Josh Chatten-Brown, a lawyer for the Sierra Club, which has been fighting the county since 2012, said the county shouldn’t play “word games” and risks being held in contempt of court if it approves Newland.
During a Friday hearing, Taylor appeared to grow impatient with attorneys for the county who made an unusual legal maneuver in attempt to change his mind before he issued the ruling.
Don Bauder, the acerbic analyst of San Diego business and politics for many years dating back to his stint as business editor for the Union and Union Tribune, is retiring at 82 from his writing job with the Reader. In his farewell piece, Bauder reflects on his time at the U-T.
“I got in trouble when I saw the planned Padres and Chargers subsidies as scams on the taxpayers.
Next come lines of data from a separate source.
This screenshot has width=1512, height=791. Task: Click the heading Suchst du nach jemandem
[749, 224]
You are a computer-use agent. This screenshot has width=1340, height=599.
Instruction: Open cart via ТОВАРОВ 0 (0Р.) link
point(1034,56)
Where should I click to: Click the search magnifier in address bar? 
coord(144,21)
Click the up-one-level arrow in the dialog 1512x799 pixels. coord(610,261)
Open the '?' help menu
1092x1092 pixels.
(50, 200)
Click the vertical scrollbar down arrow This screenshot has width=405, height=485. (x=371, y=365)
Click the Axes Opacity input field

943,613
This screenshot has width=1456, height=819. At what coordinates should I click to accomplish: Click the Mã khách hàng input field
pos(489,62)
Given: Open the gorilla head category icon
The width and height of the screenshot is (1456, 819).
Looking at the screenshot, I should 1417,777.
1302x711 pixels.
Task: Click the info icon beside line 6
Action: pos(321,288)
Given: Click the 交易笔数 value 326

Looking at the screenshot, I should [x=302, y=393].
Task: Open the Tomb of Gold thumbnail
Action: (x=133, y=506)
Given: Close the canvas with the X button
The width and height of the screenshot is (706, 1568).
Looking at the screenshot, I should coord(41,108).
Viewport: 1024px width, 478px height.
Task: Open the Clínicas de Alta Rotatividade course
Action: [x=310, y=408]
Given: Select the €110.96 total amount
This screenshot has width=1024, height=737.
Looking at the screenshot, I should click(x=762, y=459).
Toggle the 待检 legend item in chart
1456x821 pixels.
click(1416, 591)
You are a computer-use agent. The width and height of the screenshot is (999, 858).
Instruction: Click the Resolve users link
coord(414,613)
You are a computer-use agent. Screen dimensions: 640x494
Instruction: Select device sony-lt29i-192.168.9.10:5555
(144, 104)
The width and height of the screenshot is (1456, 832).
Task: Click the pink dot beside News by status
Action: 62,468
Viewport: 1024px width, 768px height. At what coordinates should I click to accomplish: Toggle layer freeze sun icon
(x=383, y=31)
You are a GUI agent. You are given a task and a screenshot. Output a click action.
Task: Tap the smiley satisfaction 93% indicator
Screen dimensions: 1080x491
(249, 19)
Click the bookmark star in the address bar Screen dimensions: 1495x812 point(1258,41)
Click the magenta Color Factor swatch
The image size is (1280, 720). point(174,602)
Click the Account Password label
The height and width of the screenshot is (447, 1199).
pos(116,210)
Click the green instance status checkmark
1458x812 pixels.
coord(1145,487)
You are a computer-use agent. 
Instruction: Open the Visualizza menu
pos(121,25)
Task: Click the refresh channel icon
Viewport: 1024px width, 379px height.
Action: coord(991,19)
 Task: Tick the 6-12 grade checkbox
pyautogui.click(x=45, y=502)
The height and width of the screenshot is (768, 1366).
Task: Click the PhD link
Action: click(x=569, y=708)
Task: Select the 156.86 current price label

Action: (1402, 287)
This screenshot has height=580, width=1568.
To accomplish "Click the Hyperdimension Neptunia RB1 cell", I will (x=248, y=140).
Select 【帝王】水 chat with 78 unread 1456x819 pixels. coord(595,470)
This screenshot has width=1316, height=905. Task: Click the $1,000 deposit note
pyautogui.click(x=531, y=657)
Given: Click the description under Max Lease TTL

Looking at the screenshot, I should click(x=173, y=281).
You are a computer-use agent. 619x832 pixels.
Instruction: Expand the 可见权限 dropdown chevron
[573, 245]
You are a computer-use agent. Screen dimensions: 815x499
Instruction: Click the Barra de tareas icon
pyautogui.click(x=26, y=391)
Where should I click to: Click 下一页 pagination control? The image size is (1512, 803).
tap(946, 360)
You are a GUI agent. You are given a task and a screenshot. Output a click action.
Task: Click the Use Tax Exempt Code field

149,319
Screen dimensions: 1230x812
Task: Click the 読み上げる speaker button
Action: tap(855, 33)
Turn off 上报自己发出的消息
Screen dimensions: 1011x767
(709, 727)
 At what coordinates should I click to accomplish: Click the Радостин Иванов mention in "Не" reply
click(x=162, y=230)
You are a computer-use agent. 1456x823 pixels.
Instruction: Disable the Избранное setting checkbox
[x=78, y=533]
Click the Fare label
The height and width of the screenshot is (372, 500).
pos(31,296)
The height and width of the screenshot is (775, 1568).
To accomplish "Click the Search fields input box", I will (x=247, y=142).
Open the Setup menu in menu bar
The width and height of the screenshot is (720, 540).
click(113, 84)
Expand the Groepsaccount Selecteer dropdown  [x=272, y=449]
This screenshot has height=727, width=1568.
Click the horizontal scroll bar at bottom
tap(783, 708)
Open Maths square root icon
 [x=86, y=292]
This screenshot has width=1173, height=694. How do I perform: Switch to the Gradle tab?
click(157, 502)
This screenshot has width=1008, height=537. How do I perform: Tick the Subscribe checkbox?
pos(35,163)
I thought billionaires should build their own stadiums, but the newspaper, which got abundant advertising from its sports pages, didn’t see it that way,” he wrote.
In Other News
- The number of homeless people sleeping on sidewalks and in tents downtown has been going up. (Union-Tribune)
- Other cities are looking to open their own “memory towns” — replica towns for dementia patients that are set up to look like the 1950s — modeled after the version that recently opened in Chula Vista. (CityLab)
- Candidates for the San Diego County Board of Supervisors for District 4 and District 5 debated during a public forum Monday afternoon on topics including the county’s spending and adding to reserves, efforts to combat homelessness and declining psychiatric and mental health services.